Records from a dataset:

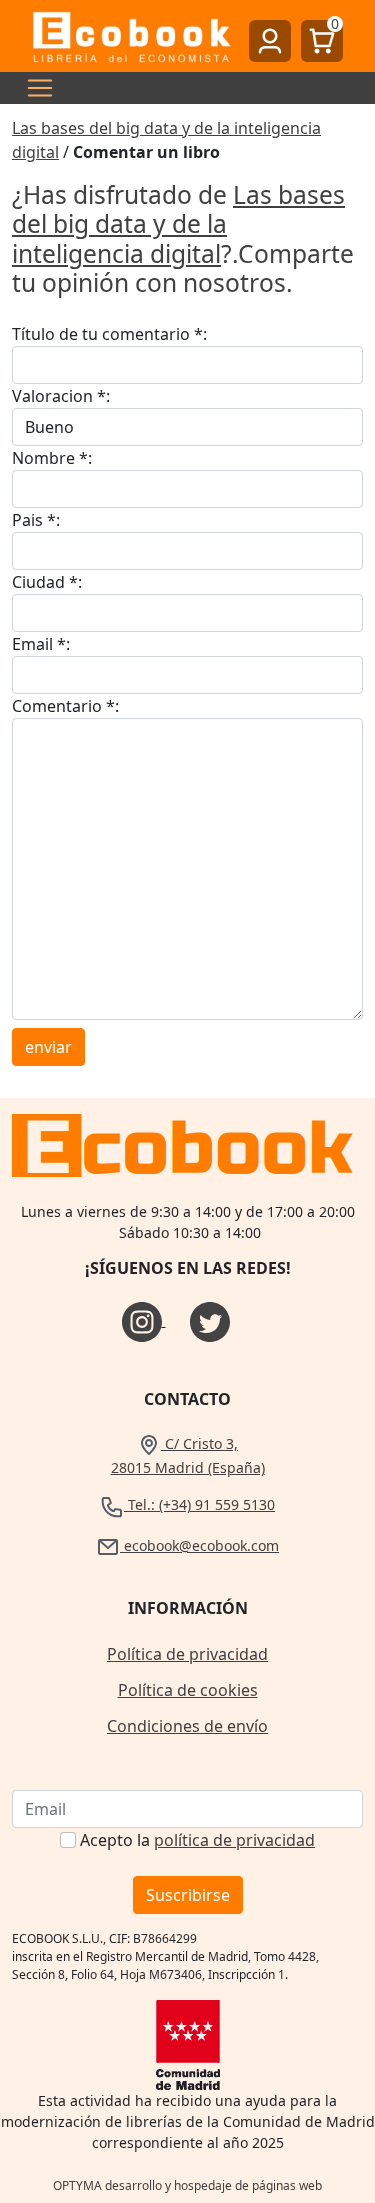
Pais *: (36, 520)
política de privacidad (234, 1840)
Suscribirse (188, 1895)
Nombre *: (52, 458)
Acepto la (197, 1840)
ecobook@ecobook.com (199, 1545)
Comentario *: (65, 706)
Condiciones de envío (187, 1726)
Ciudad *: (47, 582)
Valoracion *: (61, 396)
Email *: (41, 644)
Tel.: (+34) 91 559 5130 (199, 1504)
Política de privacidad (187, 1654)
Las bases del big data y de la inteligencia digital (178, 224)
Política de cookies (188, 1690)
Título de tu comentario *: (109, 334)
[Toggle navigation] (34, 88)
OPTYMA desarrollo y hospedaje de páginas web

- **Assignment**:
Images do not belong in the copy; reproduce all other parts of the records above verbatim.

- **Final answer**:
Pais *: (36, 520)
política de privacidad (234, 1840)
Suscribirse (188, 1895)
Nombre *: (52, 458)
Acepto la (197, 1840)
ecobook@ecobook.com (199, 1545)
Comentario *: (65, 706)
Condiciones de envío (187, 1726)
Ciudad *: (47, 582)
Valoracion *: (61, 396)
Email *: (41, 644)
Tel.: (+34) 91 559 5130 (199, 1504)
Política de privacidad (187, 1654)
Las bases del big data y de la inteligencia digital (178, 224)
Política de cookies (188, 1690)
Título de tu comentario *: (109, 334)
[Toggle navigation] (34, 88)
OPTYMA desarrollo y hospedaje de páginas web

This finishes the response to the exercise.